Construction of the actual Bell Tower was started in the 13th century, during the reign of Emperor Zhiyuan in the Yuan Dynasty. But the tower was destroyed by fire shortly after its construction and so was rebuilt in the 14th century, during the reign of Emperor Yongle. However, it was destroyed by fire yet again, and so the bell tower that stands today actually dates from the 18th century. Construction of this tower began in the 10th year of the Qing Dynasty, during the reign of Emperor Qianlong. The tower is almost 48 metres high and took two years to build.

Construction of the Drum Tower also began during the 13th century. The tower was originally called Qizheng Tower, which means "coming from" the seven ancient celestial bodies of gold, wood, water, fire, the earth, sun and moon. However, shortly after completion the tower was, like the Bell Tower, destroyed by fire. Then in 1297, during the reign of Emperor Chengzong, the tower was rebuilt. The tower that stands today, however, is the result of reconstruction in the 14th century, which was during the reign of Emperor Yongle.

The Drum Tower is just slightly smaller than the Bell Tower. It stands almost 47 metres high. There used to be 25 watchman's drums here, with one drum representing one whole year and 24 drums representing the 24-hour solar hours. The Bell Tower and the Drum Tower serve as the time-announcing centre of the capital during the Yuan, Ming and Qing dynasties. In 1924 the time-announcing function of the towers was put to rest.

So, as you have already learned, the Chinese had a unique way of telling the time. But how were the hours of the day split up? The night was split up into five time segments which were named after animals in the Chinese zodiac. But this ancient unit of time used by the Chinese was not an hour as we understand today. It didn't consist of 60 minutes. The time unit was known as a Geng. Every Geng marked a Shichen, another time unit that is equivalent to two hours.

For example the first Geng came at dusk, so from 7 p.m. to 9 p.m. and was called Xu Shi, or Dog Hour. This time was also known as the Ding Geng. The second Geng, for the time when people went to sleep, was called Hai Shi or Pig Hour, and it ran from 9 p.m. through to 11 p.m. The Third Geng was Zi Shi, or Rat Hour, and it signaled the middle of the night, and ran from 11 p.m. through to 1 a.m. The Fourth Geng was called Chou Shi, or Ox Hour, and it ran from 1 a.m. through to 3 a.m. The Fifth and final Geng was Tiger Hour, or Yin Shi, and it ran from 3 a.m. through to 5 a.m. This Fifth Geng, which was also known as Liang Geng, marked the dawn of a new day.

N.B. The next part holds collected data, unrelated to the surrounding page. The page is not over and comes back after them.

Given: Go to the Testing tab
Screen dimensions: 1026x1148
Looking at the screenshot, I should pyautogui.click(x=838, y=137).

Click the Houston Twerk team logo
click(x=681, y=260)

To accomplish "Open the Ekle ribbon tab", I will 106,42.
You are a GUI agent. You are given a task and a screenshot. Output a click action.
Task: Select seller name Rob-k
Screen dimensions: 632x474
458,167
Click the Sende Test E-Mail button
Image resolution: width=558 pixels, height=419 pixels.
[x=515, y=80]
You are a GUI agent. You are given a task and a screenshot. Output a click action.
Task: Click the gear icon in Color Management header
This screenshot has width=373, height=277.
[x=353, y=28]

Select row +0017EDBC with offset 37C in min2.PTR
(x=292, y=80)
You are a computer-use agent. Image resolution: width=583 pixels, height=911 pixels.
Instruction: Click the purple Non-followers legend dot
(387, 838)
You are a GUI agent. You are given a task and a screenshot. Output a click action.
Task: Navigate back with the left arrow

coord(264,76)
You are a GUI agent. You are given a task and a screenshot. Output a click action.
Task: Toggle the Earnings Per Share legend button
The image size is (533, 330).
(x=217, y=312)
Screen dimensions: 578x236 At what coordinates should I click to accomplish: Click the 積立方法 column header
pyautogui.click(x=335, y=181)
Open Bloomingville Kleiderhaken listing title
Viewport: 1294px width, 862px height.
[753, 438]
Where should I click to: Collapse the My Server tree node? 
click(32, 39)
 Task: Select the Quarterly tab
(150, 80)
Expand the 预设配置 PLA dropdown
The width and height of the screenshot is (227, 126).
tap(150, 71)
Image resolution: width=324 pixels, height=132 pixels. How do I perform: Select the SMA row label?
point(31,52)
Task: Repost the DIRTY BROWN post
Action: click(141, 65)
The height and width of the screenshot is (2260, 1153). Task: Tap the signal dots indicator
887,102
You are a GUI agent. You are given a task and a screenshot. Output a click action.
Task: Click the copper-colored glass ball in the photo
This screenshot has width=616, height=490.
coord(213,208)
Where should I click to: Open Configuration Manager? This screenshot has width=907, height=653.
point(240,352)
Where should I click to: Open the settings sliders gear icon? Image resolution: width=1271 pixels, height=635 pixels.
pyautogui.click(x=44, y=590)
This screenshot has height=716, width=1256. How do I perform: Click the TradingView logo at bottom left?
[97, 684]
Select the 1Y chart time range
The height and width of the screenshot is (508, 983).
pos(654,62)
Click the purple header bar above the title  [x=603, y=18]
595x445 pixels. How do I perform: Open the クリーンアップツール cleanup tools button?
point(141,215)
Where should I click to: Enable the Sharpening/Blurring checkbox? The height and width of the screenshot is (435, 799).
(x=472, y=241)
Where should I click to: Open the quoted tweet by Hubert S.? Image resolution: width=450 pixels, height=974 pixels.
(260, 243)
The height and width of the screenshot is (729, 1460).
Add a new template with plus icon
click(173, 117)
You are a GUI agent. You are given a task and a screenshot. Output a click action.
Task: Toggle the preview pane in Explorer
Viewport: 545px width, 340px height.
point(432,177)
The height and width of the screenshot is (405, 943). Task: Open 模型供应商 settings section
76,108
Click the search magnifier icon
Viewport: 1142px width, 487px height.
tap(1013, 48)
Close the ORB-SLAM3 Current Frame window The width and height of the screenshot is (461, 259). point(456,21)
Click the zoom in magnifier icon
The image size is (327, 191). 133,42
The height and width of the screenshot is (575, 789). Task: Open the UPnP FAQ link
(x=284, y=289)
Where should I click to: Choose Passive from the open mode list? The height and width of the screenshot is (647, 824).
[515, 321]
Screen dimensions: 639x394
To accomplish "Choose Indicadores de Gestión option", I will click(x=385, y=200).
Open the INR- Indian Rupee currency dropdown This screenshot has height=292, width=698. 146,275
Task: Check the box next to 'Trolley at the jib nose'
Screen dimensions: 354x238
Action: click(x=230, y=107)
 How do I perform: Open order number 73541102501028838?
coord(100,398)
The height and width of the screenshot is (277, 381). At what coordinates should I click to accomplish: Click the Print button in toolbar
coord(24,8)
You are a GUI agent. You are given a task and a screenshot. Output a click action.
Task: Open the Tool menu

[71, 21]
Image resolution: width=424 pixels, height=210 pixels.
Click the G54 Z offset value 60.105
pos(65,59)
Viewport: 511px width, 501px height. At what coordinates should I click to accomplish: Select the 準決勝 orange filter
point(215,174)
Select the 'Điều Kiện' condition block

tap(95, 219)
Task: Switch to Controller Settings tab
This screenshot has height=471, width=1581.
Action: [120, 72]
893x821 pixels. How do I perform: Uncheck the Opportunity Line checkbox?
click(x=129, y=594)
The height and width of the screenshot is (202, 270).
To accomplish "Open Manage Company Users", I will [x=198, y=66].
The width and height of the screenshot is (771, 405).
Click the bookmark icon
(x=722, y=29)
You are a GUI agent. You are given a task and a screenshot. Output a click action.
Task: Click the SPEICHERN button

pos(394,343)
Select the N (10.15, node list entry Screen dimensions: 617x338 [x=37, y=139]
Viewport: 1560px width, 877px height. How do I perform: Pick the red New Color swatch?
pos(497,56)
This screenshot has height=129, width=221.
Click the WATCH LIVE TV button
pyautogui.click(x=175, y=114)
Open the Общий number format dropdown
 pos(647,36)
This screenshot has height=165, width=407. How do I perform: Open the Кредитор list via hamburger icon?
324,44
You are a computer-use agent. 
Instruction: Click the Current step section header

The Ding Geng and the Liang Geng were always announced with the beating of drums and followed by the striking of the bell. Only the bell was struck for the second, third and fourth Geng. The gate of the city was closed and traffic was stopped as the sound of the first bell rang out each night.

What a wonderful way to tell the time, So, certainly, if you are interested in learning more about how they told the time in days of old, donít miss a visit to the Drum Tower and Bell Tower.